Normally, both systemd-readahead-collect.service and systemd-readahead-replay.service are activated at boot so that access patterns from
the preceding boot are replayed and new data collected for the subsequent boot. However, on read-only media where the collected data cannot
be stored, it might be a good idea to disable systemd-readahead-collect.service.

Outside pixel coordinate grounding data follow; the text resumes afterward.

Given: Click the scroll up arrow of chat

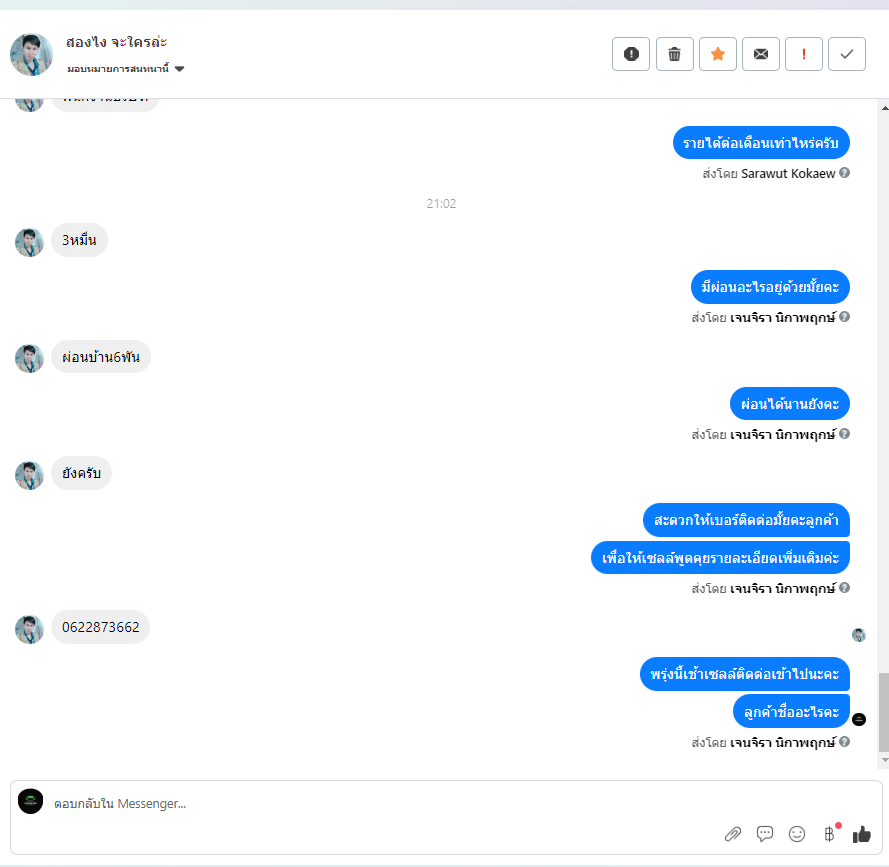Looking at the screenshot, I should (x=884, y=108).
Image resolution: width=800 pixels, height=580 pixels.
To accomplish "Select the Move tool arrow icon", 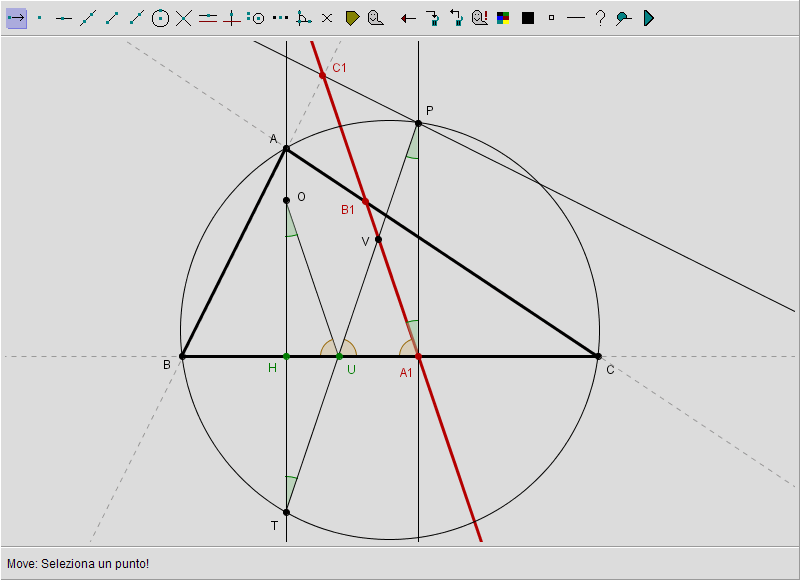I will point(16,18).
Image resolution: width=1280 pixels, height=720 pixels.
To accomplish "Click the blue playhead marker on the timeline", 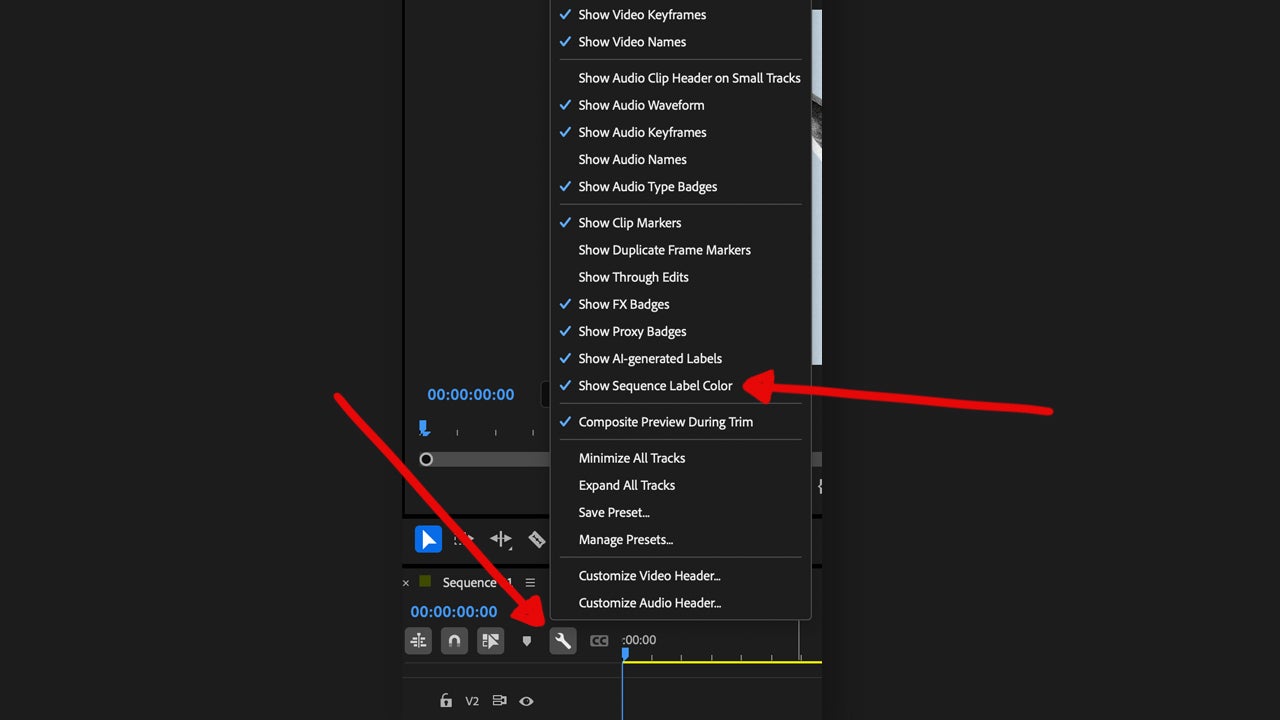I will coord(625,651).
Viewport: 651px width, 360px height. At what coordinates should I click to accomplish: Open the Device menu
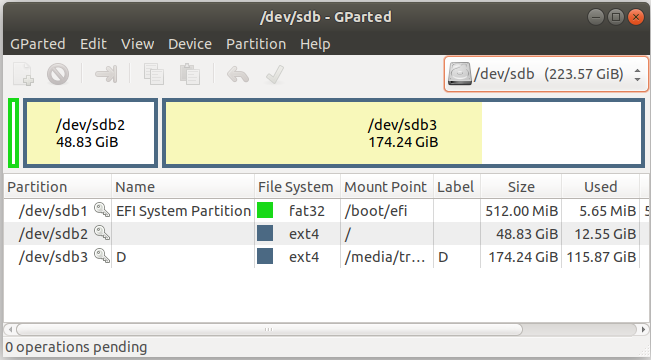point(190,44)
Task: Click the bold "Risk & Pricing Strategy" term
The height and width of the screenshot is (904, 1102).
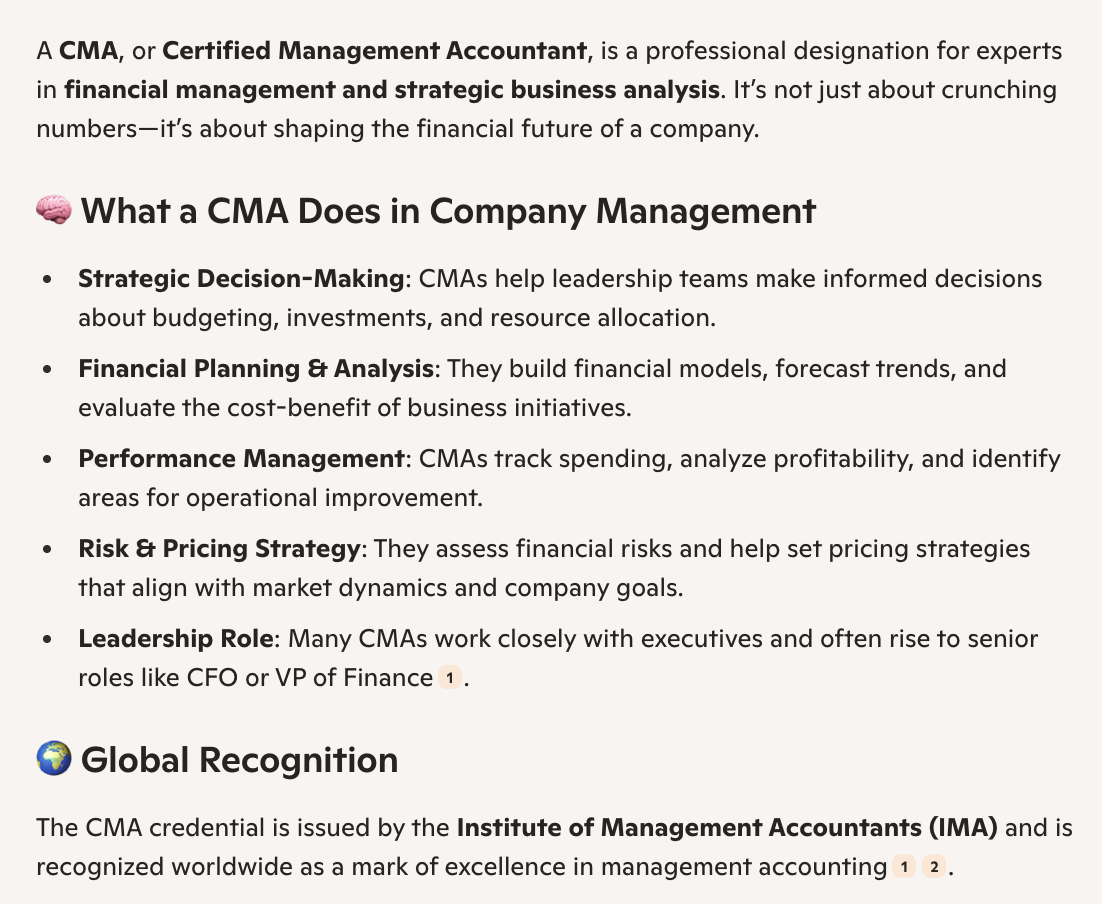Action: 219,548
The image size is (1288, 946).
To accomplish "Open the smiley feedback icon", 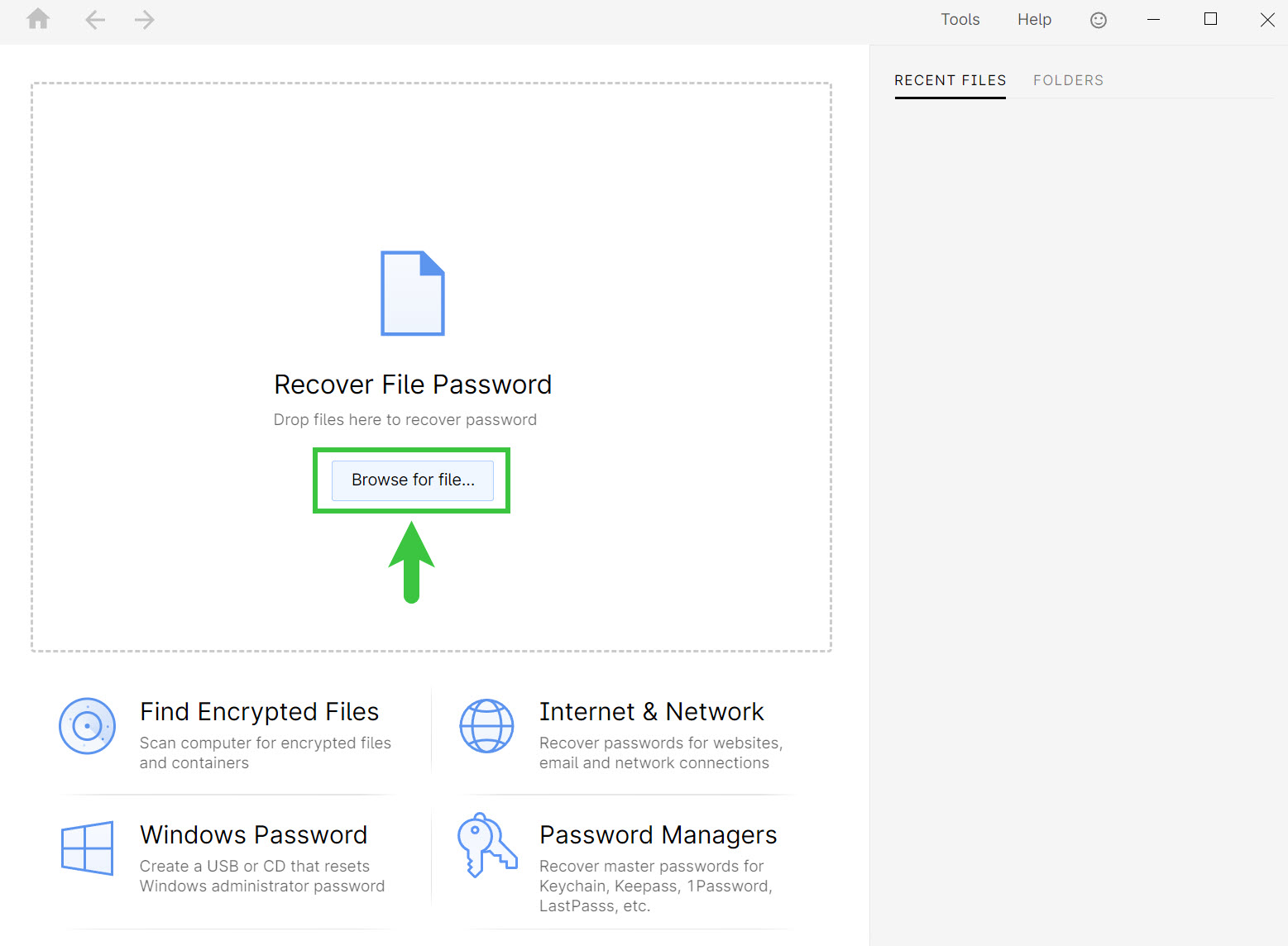I will [x=1099, y=19].
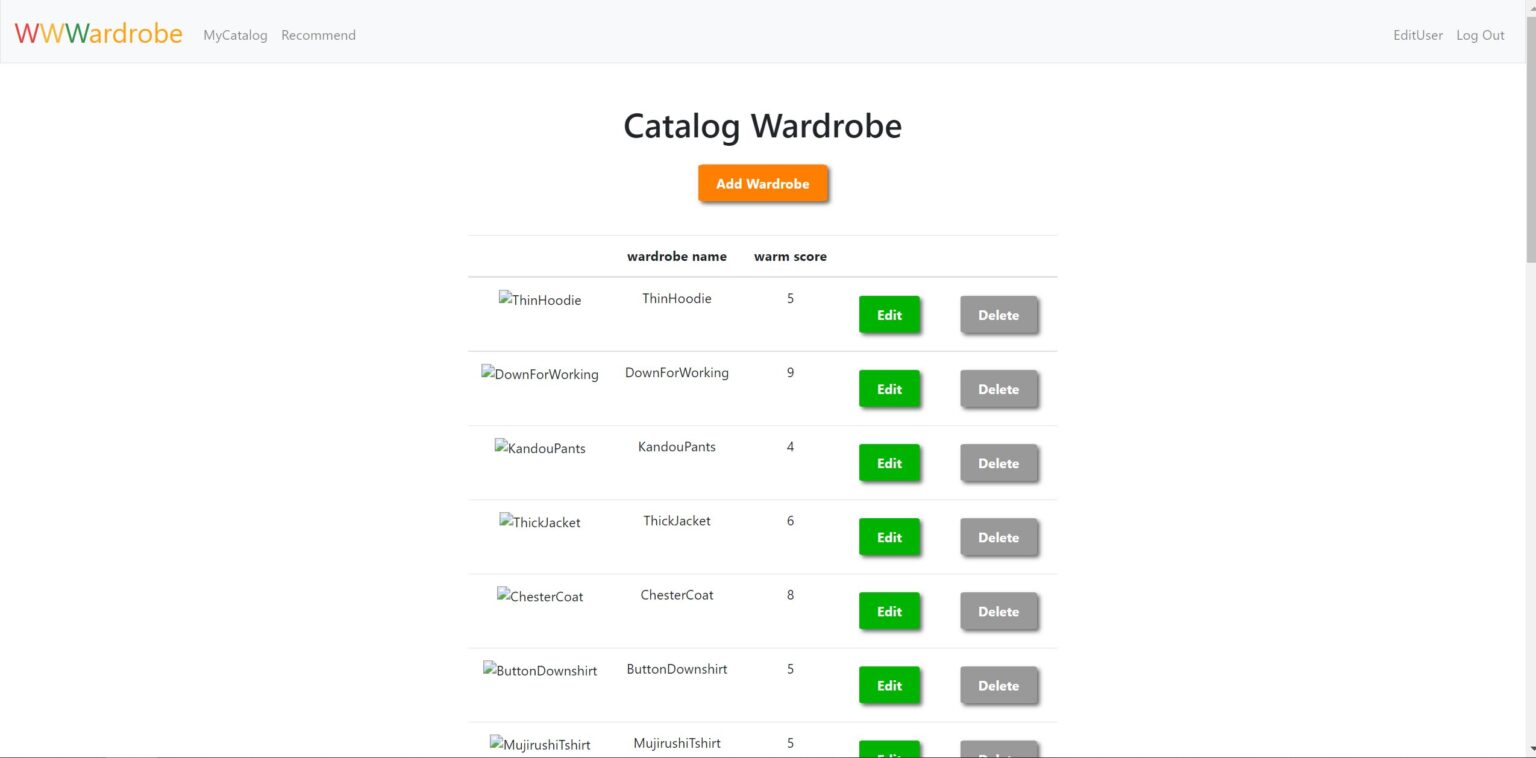
Task: Select the ButtonDownshirt thumbnail
Action: tap(540, 670)
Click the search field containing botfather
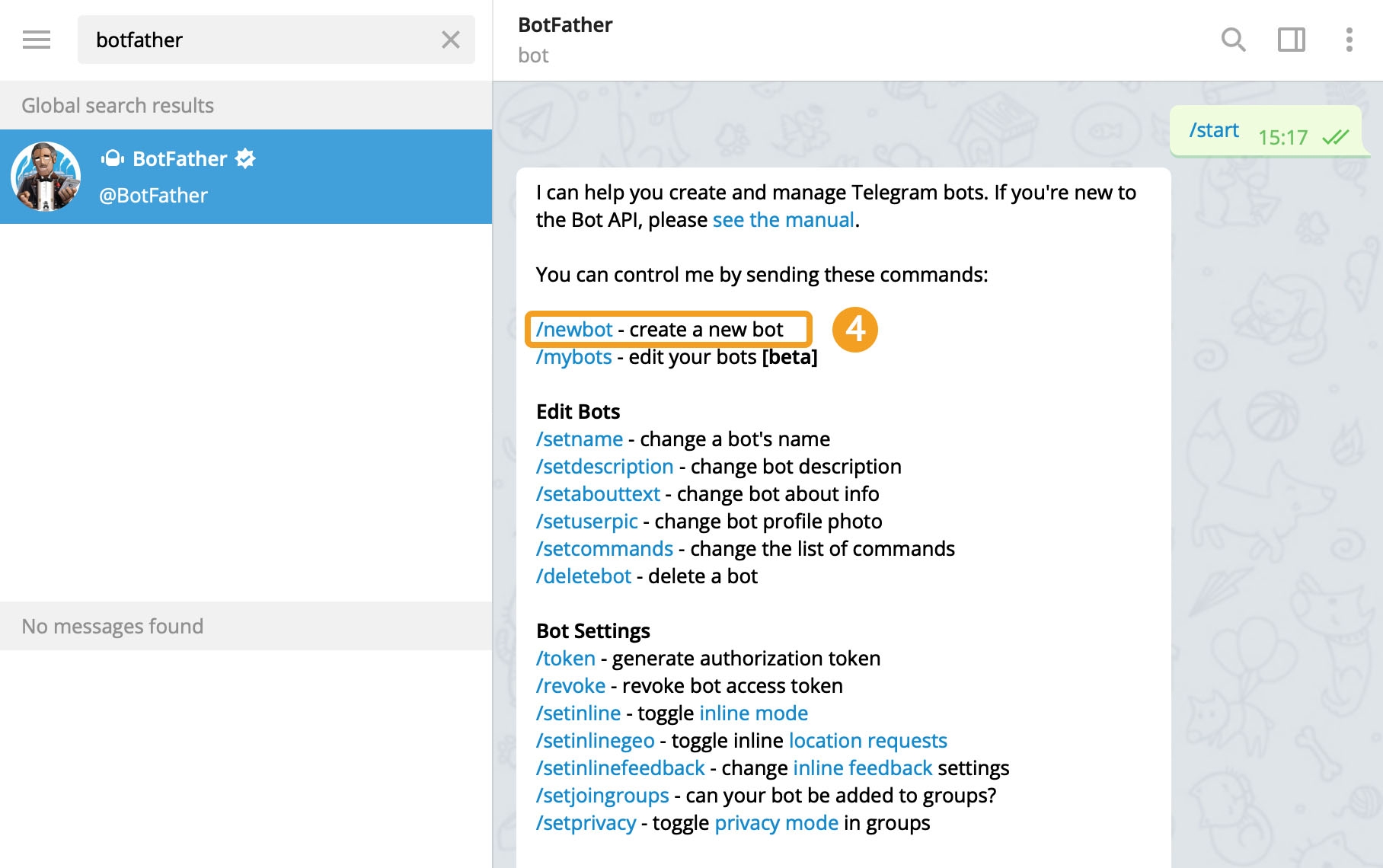1383x868 pixels. click(x=259, y=40)
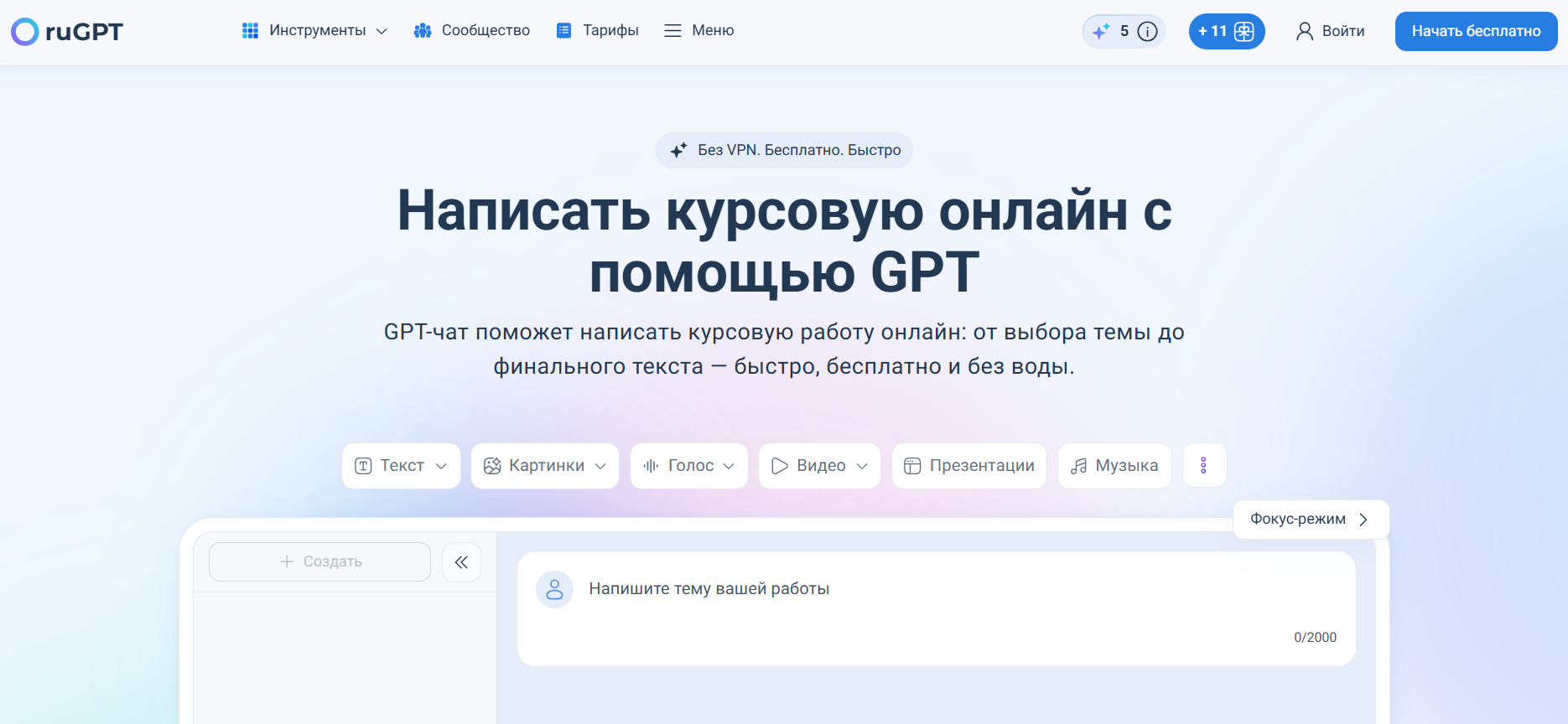This screenshot has width=1568, height=724.
Task: Expand the Инструменты dropdown
Action: coord(315,31)
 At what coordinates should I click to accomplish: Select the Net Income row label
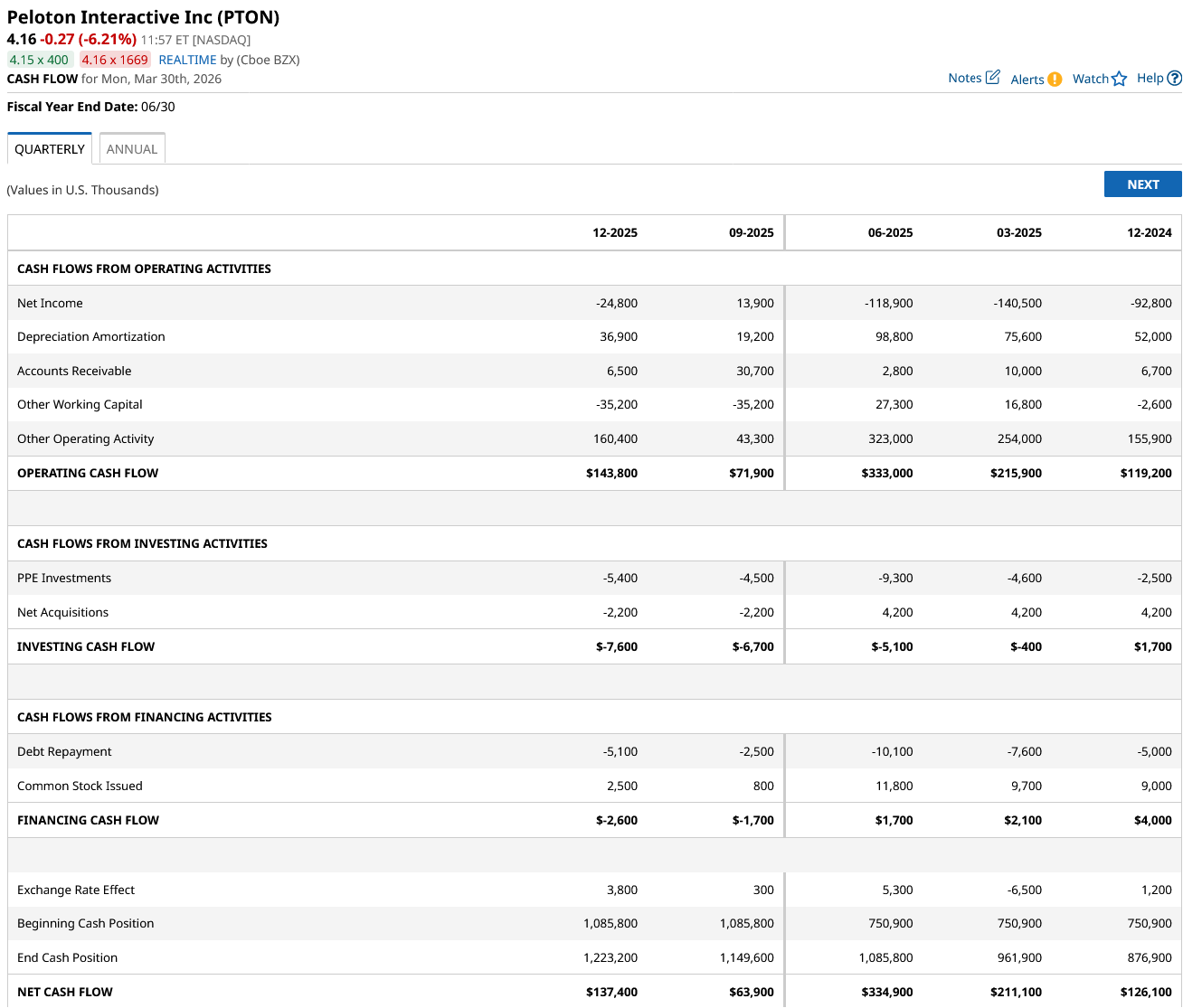click(x=50, y=303)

On rotating media, when replaying disk accesses at early boot, systemd-readahead-replay.service will order read requests by their location
on disk. On non-rotating media, they will be ordered by their original access timestamp. If the file system supports it,
systemd-readahead-collect.service will also defragment and rearrange files on disk to optimize subsequent boot times.
OPTIONS
systemd-readahead understands the following options:
-h, --help
Prints a short help text and exits.
--max-files=
Maximum number of files to read ahead. Only valid for thes collect command.
--file-size-max=
Maximum size of files in bytes to read ahead. Only valid for the collect and replay commands.
--timeout=
Maximum time in microseconds to spend collecting data. Only valid for the collect command.
COMMANDS
The following commands are understood by systemd-readahead:
collect [DIRECTORY]
Collect read-ahead data on early boot. When terminating, it will write out a pack file to the indicated directory containing the
read-ahead data.
replay [DIRECTORY]
Perform read-ahead on the specified directory tree.
analyze [FILE]
Dumps the content of the read-ahead pack file to the terminal. For each file, the output lists approximately how much will be read
ahead by the replay command.
SEE ALSO
systemd(1)
systemd 208 SYSTEMD-READAHEAD-REPLAY.SERVICE(8)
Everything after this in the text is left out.